(Material shown):
▼

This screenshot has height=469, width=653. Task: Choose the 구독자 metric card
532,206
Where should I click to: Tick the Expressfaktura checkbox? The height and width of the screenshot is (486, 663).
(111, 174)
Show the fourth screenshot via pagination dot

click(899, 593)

▲

(Problem requirements): Output the records in full. Keep every character as it is.

(Solution to the problem):
This screenshot has height=469, width=653. Task: Choose the 구독자 metric card
532,206
Where should I click to: Tick the Expressfaktura checkbox? The height and width of the screenshot is (486, 663).
(111, 174)
Show the fourth screenshot via pagination dot

click(899, 593)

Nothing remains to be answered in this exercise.